By early 1922, Wilhelm was determined to marry Hermine. Despite grumblings from Wilhelm’s monarchist supporters and the objections of his children, 63-year-old Wilhelm and 34-year-old Hermine married on 5 November 1922 in Doorn.[3] By all accounts, it was a happy marriage. Hermine’s first husband had also been older than she was, by fourteen years. Wilhelm and Hermine were 5th cousins through common descent from George II of Great Britain.

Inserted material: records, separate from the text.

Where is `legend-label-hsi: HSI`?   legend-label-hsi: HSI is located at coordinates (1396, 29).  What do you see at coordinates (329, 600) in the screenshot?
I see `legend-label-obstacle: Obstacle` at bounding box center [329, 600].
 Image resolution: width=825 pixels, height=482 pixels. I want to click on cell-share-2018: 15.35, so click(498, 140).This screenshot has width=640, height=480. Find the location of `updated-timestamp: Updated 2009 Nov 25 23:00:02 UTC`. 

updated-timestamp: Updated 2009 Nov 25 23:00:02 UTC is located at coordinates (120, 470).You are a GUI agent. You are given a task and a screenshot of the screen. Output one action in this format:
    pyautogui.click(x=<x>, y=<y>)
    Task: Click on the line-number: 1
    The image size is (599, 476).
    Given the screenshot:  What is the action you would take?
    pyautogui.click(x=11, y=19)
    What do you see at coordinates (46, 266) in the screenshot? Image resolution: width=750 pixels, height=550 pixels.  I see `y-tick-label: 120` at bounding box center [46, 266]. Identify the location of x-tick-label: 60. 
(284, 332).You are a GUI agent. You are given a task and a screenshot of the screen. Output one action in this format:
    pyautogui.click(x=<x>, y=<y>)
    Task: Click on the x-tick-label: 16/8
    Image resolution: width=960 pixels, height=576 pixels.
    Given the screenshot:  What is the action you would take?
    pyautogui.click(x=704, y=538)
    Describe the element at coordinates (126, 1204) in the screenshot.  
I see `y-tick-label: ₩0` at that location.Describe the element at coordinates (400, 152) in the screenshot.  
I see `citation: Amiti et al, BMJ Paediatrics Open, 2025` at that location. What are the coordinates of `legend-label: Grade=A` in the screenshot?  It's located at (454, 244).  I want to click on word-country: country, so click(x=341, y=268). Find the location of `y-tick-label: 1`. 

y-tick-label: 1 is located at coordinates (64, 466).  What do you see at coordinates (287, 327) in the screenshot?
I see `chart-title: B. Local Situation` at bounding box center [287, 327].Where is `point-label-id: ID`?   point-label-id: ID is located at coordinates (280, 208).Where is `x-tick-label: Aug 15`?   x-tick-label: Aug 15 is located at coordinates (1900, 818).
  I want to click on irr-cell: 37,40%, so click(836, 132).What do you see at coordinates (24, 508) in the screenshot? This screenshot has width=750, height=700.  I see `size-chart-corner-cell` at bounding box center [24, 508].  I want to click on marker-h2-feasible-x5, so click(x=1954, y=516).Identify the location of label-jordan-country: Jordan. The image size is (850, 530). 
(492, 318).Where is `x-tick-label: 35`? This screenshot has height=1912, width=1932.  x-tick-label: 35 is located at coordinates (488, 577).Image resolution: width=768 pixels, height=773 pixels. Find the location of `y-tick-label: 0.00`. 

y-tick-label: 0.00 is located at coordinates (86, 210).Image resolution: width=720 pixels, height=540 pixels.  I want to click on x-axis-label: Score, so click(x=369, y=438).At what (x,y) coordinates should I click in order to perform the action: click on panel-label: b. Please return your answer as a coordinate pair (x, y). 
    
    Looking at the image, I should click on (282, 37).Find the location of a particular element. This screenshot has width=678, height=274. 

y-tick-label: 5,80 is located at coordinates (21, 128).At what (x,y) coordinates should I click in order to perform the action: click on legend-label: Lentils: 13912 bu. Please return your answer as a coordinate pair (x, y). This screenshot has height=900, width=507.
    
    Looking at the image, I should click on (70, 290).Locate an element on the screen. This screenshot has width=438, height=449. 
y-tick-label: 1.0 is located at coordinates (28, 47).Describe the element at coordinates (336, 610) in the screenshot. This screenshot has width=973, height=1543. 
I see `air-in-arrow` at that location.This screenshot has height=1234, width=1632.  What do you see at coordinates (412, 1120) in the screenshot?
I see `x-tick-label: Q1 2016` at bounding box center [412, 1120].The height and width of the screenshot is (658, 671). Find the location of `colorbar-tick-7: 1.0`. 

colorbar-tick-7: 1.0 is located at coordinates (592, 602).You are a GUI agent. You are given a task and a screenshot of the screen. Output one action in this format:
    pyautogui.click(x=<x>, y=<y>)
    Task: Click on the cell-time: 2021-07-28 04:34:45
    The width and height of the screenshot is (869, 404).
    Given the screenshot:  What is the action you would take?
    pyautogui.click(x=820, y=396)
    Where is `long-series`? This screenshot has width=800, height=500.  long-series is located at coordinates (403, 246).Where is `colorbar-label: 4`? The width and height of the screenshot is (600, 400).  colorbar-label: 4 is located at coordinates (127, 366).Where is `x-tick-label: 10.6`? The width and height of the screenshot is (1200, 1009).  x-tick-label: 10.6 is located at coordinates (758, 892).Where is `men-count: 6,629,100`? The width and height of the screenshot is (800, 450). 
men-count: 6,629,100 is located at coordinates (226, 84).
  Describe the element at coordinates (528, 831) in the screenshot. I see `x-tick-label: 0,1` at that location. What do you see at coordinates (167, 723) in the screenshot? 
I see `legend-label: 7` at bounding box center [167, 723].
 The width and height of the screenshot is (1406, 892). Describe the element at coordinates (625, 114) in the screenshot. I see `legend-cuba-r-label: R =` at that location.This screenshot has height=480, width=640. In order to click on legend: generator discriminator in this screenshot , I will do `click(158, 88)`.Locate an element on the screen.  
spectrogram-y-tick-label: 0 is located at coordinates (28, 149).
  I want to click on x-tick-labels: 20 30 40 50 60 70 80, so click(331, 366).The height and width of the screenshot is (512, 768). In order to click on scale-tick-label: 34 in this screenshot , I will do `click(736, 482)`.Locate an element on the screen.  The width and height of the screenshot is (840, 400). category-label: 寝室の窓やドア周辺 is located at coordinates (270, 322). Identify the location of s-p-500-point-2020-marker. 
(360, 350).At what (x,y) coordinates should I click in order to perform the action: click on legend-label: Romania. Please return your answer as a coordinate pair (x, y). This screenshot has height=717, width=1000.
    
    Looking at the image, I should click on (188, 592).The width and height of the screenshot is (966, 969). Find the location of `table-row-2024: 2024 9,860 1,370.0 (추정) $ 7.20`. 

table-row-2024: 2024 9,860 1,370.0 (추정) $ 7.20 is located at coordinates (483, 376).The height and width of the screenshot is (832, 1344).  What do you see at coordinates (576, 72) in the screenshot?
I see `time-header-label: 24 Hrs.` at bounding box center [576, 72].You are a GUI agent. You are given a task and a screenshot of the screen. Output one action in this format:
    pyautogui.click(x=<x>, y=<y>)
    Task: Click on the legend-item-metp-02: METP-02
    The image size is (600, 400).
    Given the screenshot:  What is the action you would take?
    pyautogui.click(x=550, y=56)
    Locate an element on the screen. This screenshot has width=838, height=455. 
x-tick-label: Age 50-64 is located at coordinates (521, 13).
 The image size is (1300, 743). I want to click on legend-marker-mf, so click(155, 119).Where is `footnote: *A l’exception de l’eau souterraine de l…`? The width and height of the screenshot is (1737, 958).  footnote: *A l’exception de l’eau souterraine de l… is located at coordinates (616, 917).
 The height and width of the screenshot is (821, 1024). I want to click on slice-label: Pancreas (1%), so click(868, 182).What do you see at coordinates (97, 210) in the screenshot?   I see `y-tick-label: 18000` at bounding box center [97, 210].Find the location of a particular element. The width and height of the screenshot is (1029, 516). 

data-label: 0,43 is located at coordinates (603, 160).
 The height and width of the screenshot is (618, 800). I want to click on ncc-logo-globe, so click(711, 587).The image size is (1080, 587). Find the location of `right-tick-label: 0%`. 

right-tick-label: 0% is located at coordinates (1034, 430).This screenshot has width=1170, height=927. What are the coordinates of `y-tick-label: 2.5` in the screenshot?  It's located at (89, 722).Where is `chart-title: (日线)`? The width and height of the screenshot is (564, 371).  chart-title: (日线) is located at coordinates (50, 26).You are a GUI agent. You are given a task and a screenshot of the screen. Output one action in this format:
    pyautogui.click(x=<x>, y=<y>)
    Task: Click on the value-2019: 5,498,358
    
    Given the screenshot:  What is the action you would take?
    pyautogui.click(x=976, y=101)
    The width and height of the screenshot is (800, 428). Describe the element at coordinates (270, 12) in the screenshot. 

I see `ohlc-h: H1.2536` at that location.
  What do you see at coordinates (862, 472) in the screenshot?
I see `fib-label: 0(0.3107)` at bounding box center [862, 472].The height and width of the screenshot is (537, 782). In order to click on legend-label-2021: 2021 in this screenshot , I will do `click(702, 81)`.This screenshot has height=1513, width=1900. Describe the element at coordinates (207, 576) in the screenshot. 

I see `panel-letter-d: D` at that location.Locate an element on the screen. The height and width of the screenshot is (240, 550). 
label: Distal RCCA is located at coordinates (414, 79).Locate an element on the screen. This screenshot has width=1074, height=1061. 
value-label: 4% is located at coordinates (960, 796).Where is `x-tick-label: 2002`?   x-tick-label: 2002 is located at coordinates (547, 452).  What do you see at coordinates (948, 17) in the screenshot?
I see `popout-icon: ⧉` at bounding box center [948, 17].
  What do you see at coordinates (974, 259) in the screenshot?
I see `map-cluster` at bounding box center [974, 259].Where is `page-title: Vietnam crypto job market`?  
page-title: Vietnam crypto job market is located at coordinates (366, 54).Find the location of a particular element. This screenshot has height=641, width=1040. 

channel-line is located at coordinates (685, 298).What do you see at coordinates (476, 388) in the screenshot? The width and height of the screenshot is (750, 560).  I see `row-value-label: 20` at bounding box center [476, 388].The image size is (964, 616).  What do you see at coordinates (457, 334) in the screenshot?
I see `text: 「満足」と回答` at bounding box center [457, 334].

In 1927, Hermine wrote An Empress in Exile: My Days in Doorn, an account of her life up to that time. She cared for the property management of Huis Doorn and by establishing her own relief organization, she stayed in contact with monarchist and nationalist circles in the Weimar Republic. Hermine also shared her husband’s antisemitism.[4] She remained a constant companion to the aging emperor until his death in 1941. They had no children.
Later life[edit]
Following the death of Wilhelm, Hermine returned to Germany to live on her first husband’s estate in Saabor, Lower Silesia. During the Vistula–Oder Offensive of early 1945, she fled from the advancing Red Army to her sister’s estate in Rossla, Thuringia. After the end of the Second World War, she was held under house arrest at Frankfurt on the Oder in the Soviet occupation zone, and later imprisoned in the Paulinenhof Internment Camp. On 7 August 1947, aged only 59, she died suddenly of a heart attack in a small flat in Frankfurt, while under strict guard by the Red Army occupation forces.[3] She was buried in the Antique Temple of Sanssouci Park, Potsdam, in what would become East Germany. Some years earlier, it was the resting place of several other members of the Imperial family, including Wilhelm’s first wife, Augusta Victoria of Schleswig-Holstein.